■ Exercise objective
Please rename "MktPrice" to "MarketPrice" in the entries starting at the line containing "Task: Open the Drag mode No Overlap dropdown" and ending at the last entry, and give only those lines back with nothing else changed.

■ The input
■ ■ ■

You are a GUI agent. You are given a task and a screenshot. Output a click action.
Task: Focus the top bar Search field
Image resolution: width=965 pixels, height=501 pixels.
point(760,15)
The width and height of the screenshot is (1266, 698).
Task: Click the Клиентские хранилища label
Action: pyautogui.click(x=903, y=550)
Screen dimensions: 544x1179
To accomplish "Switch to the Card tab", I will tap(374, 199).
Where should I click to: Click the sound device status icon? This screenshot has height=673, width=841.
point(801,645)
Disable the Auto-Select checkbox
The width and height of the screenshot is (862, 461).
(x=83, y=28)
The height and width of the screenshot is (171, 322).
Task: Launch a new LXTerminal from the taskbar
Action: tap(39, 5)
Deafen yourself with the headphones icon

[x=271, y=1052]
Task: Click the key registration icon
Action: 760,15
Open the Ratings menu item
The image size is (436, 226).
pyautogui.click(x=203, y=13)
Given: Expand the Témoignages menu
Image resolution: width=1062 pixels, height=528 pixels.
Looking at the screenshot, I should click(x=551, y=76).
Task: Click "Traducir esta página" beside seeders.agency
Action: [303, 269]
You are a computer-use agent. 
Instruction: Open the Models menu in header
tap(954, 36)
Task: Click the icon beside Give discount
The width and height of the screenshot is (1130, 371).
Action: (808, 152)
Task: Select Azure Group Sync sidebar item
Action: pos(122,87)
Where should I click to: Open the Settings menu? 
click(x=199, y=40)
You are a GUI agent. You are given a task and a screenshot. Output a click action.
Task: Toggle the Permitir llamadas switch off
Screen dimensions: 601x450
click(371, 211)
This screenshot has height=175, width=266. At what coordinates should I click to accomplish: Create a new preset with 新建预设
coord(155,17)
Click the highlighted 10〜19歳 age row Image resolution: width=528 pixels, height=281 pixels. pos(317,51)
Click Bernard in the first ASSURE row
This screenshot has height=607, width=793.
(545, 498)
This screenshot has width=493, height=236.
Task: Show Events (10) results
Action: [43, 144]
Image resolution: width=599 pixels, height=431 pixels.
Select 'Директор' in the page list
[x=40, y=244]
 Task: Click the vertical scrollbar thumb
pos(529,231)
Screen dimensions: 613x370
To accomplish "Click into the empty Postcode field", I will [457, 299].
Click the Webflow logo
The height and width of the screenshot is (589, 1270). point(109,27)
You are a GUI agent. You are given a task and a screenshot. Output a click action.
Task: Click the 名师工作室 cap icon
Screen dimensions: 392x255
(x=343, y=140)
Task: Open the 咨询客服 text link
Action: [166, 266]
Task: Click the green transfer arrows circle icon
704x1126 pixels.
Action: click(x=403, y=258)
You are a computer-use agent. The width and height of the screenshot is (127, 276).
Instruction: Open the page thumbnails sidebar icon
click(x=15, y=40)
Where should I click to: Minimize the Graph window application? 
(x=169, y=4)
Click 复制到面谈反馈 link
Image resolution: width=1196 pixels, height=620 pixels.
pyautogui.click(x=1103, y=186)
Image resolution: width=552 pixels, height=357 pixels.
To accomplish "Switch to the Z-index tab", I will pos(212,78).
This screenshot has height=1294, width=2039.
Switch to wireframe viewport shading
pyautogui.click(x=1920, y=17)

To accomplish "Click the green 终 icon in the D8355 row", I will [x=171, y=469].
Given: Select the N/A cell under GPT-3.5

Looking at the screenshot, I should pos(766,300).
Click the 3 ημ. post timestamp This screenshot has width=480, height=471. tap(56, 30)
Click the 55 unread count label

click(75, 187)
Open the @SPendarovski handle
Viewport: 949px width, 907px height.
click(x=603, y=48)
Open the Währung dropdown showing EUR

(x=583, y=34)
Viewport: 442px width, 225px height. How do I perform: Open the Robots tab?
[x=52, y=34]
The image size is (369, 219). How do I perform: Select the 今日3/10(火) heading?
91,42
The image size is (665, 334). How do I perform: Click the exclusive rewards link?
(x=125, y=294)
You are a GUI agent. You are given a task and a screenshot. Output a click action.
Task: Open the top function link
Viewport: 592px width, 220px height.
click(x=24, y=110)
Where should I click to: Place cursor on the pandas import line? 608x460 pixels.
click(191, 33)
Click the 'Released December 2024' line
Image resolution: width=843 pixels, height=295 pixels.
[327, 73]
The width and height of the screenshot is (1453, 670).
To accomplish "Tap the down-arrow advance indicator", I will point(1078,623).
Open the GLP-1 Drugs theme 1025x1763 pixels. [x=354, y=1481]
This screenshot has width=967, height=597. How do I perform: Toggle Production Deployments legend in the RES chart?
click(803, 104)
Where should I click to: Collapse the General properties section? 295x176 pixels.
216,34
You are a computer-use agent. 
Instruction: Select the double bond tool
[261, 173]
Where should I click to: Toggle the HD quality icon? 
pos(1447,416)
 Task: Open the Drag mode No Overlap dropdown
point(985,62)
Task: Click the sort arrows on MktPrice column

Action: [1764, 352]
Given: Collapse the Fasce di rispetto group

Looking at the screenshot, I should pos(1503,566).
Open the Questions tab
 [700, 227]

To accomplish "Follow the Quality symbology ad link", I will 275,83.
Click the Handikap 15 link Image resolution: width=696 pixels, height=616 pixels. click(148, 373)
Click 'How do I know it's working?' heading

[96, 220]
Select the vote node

■ ■ ■

■ Answer to this task
 Task: Open the Drag mode No Overlap dropdown
point(985,62)
Task: Click the sort arrows on MarketPrice column

Action: [1764, 352]
Given: Collapse the Fasce di rispetto group

Looking at the screenshot, I should pos(1503,566).
Open the Questions tab
 [700, 227]

To accomplish "Follow the Quality symbology ad link", I will 275,83.
Click the Handikap 15 link Image resolution: width=696 pixels, height=616 pixels. click(148, 373)
Click 'How do I know it's working?' heading

[96, 220]
Select the vote node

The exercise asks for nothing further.